[Supplied records]:
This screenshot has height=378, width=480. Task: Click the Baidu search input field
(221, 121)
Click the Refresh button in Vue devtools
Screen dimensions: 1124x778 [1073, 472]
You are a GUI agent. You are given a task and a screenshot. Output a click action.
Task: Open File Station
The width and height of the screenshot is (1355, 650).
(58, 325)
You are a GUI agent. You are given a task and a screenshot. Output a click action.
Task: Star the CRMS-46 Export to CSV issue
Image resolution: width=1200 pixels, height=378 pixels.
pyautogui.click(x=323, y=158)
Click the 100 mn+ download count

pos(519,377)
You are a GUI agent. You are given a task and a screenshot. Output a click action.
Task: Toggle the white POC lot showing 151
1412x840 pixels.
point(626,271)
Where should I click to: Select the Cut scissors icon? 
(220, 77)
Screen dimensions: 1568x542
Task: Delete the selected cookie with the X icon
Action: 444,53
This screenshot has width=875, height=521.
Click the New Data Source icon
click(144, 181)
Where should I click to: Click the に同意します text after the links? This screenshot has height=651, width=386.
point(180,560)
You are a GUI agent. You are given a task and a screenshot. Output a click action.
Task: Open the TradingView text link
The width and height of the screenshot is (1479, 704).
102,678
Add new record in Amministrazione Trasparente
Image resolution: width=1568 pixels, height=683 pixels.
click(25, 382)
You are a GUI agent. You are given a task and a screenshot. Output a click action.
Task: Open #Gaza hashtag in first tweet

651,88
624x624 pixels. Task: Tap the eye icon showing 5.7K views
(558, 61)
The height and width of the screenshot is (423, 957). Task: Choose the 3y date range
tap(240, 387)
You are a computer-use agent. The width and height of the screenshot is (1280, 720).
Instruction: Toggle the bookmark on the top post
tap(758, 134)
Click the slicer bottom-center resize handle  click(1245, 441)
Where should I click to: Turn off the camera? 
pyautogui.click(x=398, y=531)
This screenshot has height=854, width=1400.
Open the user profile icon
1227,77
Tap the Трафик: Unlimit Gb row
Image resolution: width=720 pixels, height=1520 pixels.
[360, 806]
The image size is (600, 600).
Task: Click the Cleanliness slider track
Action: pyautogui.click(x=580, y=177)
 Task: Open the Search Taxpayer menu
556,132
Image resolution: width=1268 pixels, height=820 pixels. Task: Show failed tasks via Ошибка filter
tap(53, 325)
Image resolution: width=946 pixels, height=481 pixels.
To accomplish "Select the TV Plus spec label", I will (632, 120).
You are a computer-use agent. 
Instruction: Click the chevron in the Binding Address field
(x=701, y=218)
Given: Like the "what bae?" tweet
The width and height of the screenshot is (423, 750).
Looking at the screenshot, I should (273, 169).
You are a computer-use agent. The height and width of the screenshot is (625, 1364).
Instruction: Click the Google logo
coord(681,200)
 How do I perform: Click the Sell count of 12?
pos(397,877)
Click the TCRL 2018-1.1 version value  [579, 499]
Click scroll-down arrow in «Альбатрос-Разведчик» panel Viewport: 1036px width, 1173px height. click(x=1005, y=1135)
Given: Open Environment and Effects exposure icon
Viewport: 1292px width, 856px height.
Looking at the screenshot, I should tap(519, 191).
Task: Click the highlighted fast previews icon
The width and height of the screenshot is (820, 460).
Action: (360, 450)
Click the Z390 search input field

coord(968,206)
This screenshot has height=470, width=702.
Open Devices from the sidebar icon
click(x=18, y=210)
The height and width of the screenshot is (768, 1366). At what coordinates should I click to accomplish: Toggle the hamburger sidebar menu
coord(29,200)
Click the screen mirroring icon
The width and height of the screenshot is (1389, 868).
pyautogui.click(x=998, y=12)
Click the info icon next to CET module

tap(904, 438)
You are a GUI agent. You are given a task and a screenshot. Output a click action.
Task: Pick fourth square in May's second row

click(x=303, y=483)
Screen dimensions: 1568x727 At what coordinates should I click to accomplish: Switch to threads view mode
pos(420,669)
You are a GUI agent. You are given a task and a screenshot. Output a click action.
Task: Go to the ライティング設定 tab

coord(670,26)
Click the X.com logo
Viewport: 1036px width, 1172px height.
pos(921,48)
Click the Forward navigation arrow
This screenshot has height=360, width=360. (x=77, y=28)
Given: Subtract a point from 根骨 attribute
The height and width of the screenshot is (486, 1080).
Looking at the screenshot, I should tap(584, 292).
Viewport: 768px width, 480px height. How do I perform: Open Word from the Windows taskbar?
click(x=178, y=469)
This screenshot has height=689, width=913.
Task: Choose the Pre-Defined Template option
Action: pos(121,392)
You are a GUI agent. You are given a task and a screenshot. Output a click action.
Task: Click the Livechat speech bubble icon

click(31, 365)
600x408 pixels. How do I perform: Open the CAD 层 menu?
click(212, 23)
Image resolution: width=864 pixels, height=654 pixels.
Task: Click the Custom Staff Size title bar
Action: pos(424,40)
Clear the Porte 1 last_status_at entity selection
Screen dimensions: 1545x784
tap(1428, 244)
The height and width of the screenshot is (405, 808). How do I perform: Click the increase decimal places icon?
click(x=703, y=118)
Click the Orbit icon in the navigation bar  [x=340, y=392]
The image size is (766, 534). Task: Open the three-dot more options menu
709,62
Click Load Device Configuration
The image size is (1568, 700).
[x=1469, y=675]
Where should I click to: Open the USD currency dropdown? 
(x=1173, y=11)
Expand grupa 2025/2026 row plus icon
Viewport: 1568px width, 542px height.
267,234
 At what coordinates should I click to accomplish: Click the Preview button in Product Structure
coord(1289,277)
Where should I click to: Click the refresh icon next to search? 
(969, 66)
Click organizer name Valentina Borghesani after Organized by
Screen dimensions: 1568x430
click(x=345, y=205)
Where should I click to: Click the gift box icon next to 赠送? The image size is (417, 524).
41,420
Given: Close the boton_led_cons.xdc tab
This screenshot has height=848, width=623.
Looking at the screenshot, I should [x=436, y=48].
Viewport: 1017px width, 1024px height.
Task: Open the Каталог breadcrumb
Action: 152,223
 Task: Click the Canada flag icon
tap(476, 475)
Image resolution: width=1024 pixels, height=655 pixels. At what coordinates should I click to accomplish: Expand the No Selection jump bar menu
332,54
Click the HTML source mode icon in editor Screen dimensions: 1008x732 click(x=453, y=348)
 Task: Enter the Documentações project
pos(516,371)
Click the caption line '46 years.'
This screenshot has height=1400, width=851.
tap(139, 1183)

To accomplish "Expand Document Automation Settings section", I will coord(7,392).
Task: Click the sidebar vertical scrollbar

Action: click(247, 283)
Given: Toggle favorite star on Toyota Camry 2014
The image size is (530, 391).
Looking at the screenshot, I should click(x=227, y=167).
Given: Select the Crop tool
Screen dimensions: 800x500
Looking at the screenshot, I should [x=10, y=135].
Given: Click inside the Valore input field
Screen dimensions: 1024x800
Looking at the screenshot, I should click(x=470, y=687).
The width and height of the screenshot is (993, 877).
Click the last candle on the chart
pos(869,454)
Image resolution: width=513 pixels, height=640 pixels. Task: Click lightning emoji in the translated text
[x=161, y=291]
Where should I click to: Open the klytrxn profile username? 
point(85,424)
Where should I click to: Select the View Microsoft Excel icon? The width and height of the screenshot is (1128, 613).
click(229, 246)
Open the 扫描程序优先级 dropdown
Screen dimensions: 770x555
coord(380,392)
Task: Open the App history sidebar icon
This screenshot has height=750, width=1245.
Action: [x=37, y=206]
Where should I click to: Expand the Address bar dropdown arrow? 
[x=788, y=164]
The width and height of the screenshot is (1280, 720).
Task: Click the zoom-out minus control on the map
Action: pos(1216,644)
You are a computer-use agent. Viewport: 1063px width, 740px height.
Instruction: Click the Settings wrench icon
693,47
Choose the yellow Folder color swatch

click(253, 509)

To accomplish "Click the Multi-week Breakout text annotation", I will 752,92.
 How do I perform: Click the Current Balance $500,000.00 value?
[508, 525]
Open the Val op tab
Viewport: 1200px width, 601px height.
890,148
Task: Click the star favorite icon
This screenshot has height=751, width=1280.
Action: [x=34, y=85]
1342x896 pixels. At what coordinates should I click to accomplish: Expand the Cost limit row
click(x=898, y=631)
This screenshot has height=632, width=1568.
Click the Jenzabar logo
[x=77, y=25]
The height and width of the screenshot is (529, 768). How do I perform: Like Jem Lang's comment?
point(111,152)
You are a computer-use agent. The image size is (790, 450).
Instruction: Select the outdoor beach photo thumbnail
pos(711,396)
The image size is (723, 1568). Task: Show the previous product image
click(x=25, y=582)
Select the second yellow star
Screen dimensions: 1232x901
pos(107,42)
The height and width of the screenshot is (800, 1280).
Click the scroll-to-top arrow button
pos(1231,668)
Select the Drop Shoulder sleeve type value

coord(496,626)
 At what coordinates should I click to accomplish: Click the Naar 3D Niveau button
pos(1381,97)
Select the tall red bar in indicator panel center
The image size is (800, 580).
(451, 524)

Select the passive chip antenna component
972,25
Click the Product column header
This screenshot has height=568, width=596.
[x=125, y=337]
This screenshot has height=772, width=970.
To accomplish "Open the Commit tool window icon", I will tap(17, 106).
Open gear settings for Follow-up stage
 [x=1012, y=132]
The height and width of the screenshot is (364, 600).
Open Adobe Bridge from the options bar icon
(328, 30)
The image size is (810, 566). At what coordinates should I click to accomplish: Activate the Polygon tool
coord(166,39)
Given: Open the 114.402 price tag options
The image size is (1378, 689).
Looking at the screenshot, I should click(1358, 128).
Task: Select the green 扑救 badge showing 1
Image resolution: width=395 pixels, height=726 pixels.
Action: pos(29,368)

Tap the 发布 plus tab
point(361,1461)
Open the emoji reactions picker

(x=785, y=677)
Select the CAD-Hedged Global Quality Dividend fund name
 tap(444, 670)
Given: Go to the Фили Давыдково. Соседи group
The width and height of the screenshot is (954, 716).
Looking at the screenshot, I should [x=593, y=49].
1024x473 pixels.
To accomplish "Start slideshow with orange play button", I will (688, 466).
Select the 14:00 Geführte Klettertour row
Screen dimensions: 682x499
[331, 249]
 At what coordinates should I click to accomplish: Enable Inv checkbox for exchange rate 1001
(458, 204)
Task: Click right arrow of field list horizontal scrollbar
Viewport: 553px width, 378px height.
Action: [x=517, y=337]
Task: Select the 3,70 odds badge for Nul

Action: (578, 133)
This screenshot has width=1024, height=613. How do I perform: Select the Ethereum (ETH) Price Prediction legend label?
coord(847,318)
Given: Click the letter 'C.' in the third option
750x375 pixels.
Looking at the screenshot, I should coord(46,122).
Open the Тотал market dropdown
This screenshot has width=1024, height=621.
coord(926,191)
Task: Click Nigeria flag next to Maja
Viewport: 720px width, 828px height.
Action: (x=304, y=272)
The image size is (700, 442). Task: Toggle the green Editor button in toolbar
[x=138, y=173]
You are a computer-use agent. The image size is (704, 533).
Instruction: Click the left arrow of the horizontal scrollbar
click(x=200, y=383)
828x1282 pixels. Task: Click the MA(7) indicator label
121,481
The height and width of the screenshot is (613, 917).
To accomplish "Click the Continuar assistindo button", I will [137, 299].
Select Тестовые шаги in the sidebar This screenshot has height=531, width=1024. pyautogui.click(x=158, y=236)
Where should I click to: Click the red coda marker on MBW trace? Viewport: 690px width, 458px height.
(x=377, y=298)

[What the task requires]: Using the word "will" as the filter, copy each matching line from the material.

[Result of the task]:
To accomplish "Select the TV Plus spec label", I will (632, 120).
To accomplish "Expand Document Automation Settings section", I will coord(7,392).
To accomplish "Click the Multi-week Breakout text annotation", I will 752,92.
To accomplish "Open the Commit tool window icon", I will tap(17, 106).
To accomplish "Start slideshow with orange play button", I will (688, 466).
To accomplish "Click the Continuar assistindo button", I will [137, 299].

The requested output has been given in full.